* ENTRIES PROVIDED *
==================================================

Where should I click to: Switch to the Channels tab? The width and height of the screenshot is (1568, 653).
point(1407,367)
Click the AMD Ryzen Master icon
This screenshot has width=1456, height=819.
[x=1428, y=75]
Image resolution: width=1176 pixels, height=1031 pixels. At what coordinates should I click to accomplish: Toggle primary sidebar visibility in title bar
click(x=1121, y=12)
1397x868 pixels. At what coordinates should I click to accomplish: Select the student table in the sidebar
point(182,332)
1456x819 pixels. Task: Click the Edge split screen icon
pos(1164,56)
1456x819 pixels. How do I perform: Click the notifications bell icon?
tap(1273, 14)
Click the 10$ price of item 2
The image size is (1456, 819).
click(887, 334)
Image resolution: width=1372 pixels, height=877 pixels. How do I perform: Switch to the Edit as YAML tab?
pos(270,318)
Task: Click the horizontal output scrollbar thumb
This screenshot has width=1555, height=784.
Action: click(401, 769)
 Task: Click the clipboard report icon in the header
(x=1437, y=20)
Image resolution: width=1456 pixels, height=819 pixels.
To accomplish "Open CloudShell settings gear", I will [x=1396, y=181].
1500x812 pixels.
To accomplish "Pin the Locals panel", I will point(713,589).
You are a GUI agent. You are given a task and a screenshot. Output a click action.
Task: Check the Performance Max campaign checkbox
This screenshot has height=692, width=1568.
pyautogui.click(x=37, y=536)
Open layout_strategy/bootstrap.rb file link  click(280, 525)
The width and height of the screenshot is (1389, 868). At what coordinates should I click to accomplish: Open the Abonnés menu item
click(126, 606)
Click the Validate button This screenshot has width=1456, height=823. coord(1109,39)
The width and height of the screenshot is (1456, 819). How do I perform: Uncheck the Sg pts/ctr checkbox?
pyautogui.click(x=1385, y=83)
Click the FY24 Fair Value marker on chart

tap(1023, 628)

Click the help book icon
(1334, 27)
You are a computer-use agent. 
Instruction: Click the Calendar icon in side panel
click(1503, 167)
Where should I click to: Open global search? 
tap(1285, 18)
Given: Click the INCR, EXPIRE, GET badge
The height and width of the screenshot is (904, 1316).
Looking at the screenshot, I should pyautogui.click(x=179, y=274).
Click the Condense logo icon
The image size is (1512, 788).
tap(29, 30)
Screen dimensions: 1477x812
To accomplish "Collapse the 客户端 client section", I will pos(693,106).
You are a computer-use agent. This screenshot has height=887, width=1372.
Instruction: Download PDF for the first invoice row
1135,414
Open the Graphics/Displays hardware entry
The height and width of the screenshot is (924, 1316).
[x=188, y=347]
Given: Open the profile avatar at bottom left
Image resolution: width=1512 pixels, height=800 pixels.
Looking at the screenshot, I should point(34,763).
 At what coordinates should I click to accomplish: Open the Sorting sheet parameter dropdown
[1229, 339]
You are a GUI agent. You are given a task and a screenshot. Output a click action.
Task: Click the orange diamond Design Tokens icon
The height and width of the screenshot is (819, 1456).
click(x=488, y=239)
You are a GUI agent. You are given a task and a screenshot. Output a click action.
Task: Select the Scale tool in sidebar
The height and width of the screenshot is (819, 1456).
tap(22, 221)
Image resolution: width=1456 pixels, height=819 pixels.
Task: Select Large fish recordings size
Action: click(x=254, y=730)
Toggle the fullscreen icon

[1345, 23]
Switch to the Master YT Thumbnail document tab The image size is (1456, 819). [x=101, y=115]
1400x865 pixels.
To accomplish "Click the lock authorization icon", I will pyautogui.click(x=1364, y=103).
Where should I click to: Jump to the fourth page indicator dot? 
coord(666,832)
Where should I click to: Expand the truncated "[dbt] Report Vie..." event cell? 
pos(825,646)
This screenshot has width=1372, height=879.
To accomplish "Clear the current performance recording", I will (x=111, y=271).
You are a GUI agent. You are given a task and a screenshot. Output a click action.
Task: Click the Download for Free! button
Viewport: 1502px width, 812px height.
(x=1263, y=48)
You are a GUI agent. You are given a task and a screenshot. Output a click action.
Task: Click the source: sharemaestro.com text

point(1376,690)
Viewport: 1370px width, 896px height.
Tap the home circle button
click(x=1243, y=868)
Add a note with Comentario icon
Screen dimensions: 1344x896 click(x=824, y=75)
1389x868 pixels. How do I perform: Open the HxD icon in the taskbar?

==================================================

* WHAT YOU NEED TO DO *
A count is needed of the lines above that hold the word "Master"; give that count and no other text.

* FINISHED TASK *
2